Six DVD volumes were released from May 25 to October 29, 2004, by Ken Media. ADV Films licensed the series for a North American release in March 2005, releasing the first volume in both a regular edition and an edition with a box on July 26. After releasing the last volume on March 21, 2006, ADV released the complete series in a DVD box set on October 2, 2007, and on March 24, 2009. The first three episodes of Yugo the Negotiator were screened at the Barbican Centre on February 26, 2008, in London; Helen McCarthy, an anime expert, did an introduction of the show for the audience.

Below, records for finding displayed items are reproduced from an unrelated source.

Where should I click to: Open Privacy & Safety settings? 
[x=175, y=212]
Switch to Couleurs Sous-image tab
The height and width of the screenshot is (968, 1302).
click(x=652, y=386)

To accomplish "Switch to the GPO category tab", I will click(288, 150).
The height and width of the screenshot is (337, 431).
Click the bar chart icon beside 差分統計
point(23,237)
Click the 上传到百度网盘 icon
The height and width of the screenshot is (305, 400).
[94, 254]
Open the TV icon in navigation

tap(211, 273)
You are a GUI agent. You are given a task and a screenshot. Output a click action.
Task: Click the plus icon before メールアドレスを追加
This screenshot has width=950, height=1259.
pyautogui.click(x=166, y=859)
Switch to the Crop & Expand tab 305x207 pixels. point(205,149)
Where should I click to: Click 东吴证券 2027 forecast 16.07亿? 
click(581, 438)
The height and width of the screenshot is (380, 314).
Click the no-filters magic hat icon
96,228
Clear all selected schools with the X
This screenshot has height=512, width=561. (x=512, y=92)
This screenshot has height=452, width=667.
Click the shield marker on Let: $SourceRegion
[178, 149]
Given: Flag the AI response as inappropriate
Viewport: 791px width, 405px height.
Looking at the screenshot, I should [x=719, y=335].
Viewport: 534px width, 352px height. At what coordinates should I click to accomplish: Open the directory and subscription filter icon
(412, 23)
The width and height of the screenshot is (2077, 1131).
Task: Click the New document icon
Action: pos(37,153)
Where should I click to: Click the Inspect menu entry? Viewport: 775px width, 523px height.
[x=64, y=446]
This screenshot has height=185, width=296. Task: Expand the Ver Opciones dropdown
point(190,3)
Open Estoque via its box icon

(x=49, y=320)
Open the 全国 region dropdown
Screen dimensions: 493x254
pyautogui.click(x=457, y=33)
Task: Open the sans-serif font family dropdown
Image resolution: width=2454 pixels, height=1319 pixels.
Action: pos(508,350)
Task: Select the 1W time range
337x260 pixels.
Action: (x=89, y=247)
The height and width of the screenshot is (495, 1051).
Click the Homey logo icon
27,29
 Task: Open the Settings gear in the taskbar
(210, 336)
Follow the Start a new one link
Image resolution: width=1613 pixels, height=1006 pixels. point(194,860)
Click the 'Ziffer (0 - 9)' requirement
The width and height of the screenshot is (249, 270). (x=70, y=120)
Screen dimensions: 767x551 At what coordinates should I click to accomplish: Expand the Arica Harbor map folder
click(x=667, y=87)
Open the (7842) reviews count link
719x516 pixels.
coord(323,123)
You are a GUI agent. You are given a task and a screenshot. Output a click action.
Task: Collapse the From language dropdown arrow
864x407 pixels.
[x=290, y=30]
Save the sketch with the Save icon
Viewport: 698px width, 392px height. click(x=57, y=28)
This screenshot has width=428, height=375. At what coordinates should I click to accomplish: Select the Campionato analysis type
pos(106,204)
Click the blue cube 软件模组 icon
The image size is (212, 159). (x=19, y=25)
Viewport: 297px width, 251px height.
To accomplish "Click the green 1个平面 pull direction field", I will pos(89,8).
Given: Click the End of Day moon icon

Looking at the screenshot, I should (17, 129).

====1st Negotiation episodes====

| No. | Title | Directed by | Written by | Storyboarded by | Original release date |
|---|---|---|---|---|---|
| 1 | "Negotiator" Transliteration: "Kōshōnin" (Japanese: 交渉人) | Toyoaki NakajimaSeiji Kishi | Kazuharu Sato | Seiji Kishi | February 25, 2004 |
| 2 | "Decision" Transliteration: "Ketsui" (Japanese: 決意) | Akechi DaigoroSeiji Kishi | Kazuharu Sato | Toyoaki Nakajima | March 3, 2004 |
| 3 | "Contact" Transliteration: "Sesshoku" (Japanese: 接触) | Yukio Suzuki | Kazuharu Sato | Yoshiaki Okumura [ja] | March 10, 2004 |
| 4 | "Warrior" Transliteration: "Yūsha" (Japanese: 勇者) | Yoshiyuki Asai | Kazuharu Sato | Yukio Suzuki | March 17, 2004 |
| 5 | "Trust" Transliteration: "Shinrai" (Japanese: 信頼) | Yukio Suzuki | Kazuharu Sato | Yoshiaki Okumura | March 24, 2004 |
| 6 | "Promise" Transliteration: "Yakusoku" (Japanese: 約束) | Yoshiyuki AsaiSeiji Kishi | Kazuharu Sato | Yoshiyuki Asai | April 4, 2004 |

====2nd Negotiation episodes====

| No. | Title | Directed by | Written by | Storyboarded by | Original release date |
|---|---|---|---|---|---|
| 7 | "Exiled Aristocrat" Transliteration: "Bōmei Kizoku" (Japanese: 亡命貴族) | Shinya Hanai | Kenichi Kanemaki [ja] | Takuo SuzukiKenichi Imaizumi [ja] | April 14, 2004 |
| 8 | "Deal" Transliteration: "Torihiki" (Japanese: 取引) | Shinya Hanai | Katsuhiko Takayama [ja] | Hiroshi Hara | April 21, 2004 |
| 9 | "Official Documents" Transliteration: "Kōbunsho" (Japanese: 公文書) | Tatsuyuki Nagai | Shōichi Satō | Tatsuyuki Nagai | April 28, 2004 |
| 10 | "Extreme Cold" Transliteration: "Marōsu (Gokkan)" (Japanese: マロース (極寒)) | Yasuo Ejima [ja]Kenichi Imaizumi | Katsuhiko Takayama | Hiroshi Hara | May 5, 2004 |
| 11 | "Interrogation" Transliteration: "Jinmon" (Japanese: 尋問) | Takeyuki Sadohara | Katsuhiko Takayama | Hiroshi Hara | May 12, 2004 |
| 12 | "The Mystery of the Ring" Transliteration: "Yubiwa no Nazo" (Japanese: 指輪の謎) | Hiroshi Hara | Shōichi Satō | Hiroshi Hara | May 19, 2004 |
| 13 | "For Nadenka" Transliteration: "Nājenka no Tame ni" (Japanese: ナージェンカのために) | Tatsuyuki Nagai | Katsuhiko Takayama | Yoshimitsu Ōhashi [ja] | May 26, 2004 |

==Reception==
Theron Martin from Anime News Network elected the main character of the series Yugo Beppu as the "Best New Hero/Heroine" along with Kei Kurono of Gantz and Pacifica of Scrapped Princess. Martin declared he is "the most original hero: he deals with 'opponents' though his attention to understanding them and the sometimes-extreme actions he undertakes so that he can negotiate with them on their terms. A very slick, and very tough, individual."